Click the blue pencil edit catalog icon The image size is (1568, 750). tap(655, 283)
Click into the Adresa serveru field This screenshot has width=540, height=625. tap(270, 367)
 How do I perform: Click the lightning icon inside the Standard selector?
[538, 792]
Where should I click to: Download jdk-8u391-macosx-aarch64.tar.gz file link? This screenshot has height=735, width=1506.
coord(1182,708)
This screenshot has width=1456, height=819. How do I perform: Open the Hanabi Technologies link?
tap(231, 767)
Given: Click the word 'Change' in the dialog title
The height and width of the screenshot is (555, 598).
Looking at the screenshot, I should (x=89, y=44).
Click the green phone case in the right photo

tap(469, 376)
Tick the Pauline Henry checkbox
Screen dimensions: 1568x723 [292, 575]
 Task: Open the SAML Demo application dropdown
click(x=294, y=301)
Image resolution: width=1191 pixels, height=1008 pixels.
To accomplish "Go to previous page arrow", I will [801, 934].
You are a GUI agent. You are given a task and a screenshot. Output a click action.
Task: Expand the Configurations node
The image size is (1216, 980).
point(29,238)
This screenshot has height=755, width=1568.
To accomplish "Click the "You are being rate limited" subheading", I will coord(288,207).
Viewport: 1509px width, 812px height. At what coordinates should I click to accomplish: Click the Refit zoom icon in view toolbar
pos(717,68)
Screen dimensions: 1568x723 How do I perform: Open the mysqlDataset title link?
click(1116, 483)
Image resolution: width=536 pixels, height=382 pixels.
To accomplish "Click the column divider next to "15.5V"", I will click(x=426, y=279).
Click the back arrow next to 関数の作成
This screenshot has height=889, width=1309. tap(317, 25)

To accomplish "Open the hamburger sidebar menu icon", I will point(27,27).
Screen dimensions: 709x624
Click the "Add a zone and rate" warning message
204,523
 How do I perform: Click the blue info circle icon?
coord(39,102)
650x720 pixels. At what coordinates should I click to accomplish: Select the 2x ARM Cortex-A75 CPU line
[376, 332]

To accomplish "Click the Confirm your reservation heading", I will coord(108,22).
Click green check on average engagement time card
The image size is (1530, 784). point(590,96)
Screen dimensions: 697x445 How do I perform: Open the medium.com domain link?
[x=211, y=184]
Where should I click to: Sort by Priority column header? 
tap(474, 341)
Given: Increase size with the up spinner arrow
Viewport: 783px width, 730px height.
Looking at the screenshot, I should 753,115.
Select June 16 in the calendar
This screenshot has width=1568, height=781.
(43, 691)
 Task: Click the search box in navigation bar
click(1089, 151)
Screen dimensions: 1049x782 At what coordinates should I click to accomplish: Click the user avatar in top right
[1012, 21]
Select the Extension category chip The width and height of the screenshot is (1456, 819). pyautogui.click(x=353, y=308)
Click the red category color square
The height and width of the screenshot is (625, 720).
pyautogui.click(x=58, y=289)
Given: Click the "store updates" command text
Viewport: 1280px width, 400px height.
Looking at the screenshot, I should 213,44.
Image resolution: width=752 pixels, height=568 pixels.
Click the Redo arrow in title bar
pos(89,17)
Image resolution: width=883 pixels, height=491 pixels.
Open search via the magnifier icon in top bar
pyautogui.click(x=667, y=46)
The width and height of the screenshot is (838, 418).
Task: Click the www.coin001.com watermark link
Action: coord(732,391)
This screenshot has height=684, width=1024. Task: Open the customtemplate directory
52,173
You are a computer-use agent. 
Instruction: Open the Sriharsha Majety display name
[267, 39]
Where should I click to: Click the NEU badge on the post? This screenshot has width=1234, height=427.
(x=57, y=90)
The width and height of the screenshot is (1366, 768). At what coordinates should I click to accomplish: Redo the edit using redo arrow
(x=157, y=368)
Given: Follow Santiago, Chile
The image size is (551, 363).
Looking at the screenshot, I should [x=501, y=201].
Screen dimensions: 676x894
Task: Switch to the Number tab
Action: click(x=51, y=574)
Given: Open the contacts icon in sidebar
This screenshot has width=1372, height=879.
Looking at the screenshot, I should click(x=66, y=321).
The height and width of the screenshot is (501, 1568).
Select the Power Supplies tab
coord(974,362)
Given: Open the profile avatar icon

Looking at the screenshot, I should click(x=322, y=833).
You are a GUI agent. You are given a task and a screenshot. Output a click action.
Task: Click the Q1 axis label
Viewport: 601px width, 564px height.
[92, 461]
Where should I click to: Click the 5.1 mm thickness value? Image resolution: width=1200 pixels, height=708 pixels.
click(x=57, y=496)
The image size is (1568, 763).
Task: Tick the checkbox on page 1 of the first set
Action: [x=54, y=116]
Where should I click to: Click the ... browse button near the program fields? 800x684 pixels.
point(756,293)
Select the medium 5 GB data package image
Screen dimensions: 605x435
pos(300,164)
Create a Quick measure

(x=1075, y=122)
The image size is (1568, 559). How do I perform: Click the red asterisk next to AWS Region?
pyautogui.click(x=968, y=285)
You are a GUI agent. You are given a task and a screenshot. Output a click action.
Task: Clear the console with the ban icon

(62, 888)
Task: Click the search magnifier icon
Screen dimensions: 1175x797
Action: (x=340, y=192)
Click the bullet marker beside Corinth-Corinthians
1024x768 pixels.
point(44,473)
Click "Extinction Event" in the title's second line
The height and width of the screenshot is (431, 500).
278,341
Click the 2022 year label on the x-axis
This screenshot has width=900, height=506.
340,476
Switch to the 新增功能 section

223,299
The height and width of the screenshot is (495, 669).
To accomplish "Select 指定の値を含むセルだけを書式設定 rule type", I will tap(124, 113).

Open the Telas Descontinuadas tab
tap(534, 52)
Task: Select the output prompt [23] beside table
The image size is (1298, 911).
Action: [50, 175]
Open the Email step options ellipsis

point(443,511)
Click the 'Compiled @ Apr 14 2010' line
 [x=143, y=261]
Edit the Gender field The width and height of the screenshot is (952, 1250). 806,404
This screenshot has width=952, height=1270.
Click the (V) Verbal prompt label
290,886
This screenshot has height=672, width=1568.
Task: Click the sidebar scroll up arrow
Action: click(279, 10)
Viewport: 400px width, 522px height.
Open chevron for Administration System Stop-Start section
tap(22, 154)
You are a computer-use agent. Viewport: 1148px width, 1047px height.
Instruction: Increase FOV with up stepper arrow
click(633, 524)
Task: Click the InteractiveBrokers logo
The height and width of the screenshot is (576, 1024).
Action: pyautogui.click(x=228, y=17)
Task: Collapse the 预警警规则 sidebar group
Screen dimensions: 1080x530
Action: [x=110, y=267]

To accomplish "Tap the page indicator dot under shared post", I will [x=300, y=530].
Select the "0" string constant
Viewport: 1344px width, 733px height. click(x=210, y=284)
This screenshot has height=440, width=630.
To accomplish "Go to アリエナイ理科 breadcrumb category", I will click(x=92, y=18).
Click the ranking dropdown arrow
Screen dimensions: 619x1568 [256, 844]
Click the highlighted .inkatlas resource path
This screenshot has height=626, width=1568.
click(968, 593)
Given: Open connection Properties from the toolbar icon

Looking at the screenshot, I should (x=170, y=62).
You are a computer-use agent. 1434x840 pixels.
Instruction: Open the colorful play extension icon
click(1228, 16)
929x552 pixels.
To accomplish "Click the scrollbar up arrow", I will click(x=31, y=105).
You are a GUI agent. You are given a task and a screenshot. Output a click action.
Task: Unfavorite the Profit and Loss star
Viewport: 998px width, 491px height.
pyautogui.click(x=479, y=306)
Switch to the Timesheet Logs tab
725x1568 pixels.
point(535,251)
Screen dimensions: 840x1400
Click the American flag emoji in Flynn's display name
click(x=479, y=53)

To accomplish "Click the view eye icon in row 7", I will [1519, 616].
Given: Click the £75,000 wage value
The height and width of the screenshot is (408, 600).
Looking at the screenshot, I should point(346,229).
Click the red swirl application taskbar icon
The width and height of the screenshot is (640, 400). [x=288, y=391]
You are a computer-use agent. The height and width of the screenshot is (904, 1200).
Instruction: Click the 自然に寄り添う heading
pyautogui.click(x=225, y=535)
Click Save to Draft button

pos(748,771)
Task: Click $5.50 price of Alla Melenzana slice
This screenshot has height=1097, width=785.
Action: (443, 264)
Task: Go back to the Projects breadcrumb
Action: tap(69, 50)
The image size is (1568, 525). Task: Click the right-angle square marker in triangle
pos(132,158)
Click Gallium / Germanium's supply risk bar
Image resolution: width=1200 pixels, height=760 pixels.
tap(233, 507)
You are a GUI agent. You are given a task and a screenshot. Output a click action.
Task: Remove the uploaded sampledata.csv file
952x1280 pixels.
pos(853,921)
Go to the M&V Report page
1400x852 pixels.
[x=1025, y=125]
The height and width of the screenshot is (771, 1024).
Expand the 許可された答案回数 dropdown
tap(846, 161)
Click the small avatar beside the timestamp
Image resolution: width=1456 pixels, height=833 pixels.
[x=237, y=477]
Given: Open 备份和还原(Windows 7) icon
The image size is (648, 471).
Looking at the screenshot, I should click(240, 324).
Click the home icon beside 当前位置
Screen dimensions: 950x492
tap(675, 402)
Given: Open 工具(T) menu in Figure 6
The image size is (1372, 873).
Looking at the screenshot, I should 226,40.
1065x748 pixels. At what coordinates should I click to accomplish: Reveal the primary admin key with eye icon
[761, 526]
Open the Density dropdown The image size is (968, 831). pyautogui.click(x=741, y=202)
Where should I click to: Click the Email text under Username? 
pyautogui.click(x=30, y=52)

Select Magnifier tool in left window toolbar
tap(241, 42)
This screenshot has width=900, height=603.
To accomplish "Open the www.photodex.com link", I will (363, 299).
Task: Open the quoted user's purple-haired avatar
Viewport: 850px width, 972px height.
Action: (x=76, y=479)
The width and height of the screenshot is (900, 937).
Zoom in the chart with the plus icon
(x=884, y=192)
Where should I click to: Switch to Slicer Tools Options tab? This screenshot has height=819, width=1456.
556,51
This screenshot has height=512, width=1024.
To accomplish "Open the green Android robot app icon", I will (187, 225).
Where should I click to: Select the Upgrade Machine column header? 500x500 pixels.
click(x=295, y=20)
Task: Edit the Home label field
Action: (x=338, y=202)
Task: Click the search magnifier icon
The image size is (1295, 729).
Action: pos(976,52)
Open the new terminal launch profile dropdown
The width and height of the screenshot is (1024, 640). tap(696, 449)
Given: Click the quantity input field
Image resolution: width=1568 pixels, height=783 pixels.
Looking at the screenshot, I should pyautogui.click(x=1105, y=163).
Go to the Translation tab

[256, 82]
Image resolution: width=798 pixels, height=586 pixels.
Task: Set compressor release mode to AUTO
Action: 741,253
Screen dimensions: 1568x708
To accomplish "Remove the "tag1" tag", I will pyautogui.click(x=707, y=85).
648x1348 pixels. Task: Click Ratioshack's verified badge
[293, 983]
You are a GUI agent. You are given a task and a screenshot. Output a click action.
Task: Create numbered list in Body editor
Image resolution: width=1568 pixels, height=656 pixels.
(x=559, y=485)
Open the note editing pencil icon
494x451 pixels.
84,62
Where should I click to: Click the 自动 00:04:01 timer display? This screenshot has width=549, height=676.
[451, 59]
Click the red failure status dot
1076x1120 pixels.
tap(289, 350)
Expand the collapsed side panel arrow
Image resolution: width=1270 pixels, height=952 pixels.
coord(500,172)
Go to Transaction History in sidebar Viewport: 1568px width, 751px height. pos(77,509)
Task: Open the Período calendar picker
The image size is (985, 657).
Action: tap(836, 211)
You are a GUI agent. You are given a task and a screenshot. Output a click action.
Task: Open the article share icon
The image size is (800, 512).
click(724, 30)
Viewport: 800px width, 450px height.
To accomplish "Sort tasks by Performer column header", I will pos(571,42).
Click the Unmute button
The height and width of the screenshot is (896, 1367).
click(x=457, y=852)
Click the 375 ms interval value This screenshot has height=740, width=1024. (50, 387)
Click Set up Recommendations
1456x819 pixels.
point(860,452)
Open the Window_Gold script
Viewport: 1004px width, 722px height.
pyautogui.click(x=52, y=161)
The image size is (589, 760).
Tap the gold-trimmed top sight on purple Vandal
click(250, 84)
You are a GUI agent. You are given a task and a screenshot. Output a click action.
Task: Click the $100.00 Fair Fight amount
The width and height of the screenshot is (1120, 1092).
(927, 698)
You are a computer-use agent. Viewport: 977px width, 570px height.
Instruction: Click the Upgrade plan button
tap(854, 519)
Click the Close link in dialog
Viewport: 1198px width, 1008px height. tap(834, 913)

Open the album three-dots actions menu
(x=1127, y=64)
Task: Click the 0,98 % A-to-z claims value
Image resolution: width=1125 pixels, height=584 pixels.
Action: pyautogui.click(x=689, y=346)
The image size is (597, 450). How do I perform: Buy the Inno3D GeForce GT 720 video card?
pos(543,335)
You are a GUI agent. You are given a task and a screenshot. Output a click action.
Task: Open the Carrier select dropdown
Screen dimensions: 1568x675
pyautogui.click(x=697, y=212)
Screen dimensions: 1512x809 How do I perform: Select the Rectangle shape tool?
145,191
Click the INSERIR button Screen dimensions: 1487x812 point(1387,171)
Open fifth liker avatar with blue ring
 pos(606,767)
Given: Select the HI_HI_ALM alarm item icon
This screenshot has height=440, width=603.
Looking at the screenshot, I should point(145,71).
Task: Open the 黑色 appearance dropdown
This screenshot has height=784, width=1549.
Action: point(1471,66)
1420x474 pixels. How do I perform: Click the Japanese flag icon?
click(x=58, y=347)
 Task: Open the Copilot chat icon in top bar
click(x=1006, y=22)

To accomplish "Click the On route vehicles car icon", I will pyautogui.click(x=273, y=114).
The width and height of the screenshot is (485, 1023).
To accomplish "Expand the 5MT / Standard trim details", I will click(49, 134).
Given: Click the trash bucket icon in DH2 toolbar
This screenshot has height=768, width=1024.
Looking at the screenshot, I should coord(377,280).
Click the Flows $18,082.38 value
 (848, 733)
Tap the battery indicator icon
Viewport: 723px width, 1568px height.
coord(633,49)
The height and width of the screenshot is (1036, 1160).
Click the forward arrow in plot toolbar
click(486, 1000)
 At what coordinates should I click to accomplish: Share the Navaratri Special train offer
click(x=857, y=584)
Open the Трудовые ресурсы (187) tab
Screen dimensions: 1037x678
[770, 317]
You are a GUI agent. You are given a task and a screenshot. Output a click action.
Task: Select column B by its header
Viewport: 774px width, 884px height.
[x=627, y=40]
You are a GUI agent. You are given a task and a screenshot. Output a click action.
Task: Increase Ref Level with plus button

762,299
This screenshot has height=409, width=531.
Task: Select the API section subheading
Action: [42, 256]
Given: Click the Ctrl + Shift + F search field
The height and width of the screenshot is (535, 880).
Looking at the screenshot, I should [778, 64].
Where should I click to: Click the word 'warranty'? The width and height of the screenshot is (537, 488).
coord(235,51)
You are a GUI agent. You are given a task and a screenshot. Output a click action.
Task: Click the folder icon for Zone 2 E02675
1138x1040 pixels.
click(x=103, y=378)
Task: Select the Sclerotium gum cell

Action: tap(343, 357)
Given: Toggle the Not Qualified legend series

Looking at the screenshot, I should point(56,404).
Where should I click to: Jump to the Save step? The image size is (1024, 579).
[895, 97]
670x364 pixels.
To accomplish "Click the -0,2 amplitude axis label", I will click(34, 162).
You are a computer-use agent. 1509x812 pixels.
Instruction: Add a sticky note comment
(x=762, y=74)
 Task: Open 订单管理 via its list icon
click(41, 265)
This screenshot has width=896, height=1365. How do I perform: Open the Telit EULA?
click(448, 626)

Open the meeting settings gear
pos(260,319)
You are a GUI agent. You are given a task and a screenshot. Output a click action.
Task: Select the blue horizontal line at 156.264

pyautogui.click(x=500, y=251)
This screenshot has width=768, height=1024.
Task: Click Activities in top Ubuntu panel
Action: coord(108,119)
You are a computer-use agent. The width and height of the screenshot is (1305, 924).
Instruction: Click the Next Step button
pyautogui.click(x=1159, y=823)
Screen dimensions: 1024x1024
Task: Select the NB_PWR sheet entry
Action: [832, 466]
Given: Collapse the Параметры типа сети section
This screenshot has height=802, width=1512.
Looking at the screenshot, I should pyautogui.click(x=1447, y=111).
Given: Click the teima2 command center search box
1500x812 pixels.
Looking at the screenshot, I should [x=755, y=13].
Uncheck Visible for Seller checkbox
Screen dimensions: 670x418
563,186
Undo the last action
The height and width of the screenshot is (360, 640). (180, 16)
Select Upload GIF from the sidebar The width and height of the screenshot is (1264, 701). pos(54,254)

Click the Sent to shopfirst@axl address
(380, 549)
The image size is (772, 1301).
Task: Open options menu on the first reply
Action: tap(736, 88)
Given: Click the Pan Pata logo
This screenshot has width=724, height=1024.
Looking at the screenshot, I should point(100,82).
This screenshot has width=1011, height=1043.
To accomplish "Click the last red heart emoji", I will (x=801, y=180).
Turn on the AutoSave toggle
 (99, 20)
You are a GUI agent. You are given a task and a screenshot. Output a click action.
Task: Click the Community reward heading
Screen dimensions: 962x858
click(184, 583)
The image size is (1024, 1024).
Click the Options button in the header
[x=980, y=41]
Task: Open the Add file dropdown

^^^^^^^^^^^^^^^^

● **Written instruction**:
Copy everything from the line containing "Given: Click the word" down to the line containing "This screenshot has height=889, width=1309.", both of those lines included, reproducing each line verbatim.

● **Written answer**:
Given: Click the word 'Change' in the dialog title
The height and width of the screenshot is (555, 598).
Looking at the screenshot, I should (x=89, y=44).
Click the green phone case in the right photo

tap(469, 376)
Tick the Pauline Henry checkbox
Screen dimensions: 1568x723 [292, 575]
 Task: Open the SAML Demo application dropdown
click(x=294, y=301)
Image resolution: width=1191 pixels, height=1008 pixels.
To accomplish "Go to previous page arrow", I will [801, 934].
You are a GUI agent. You are given a task and a screenshot. Output a click action.
Task: Expand the Configurations node
The image size is (1216, 980).
point(29,238)
This screenshot has height=755, width=1568.
To accomplish "Click the "You are being rate limited" subheading", I will coord(288,207).
Viewport: 1509px width, 812px height. At what coordinates should I click to accomplish: Click the Refit zoom icon in view toolbar
pos(717,68)
Screen dimensions: 1568x723 How do I perform: Open the mysqlDataset title link?
click(1116, 483)
Image resolution: width=536 pixels, height=382 pixels.
To accomplish "Click the column divider next to "15.5V"", I will click(x=426, y=279).
Click the back arrow next to 関数の作成
This screenshot has height=889, width=1309. tap(317, 25)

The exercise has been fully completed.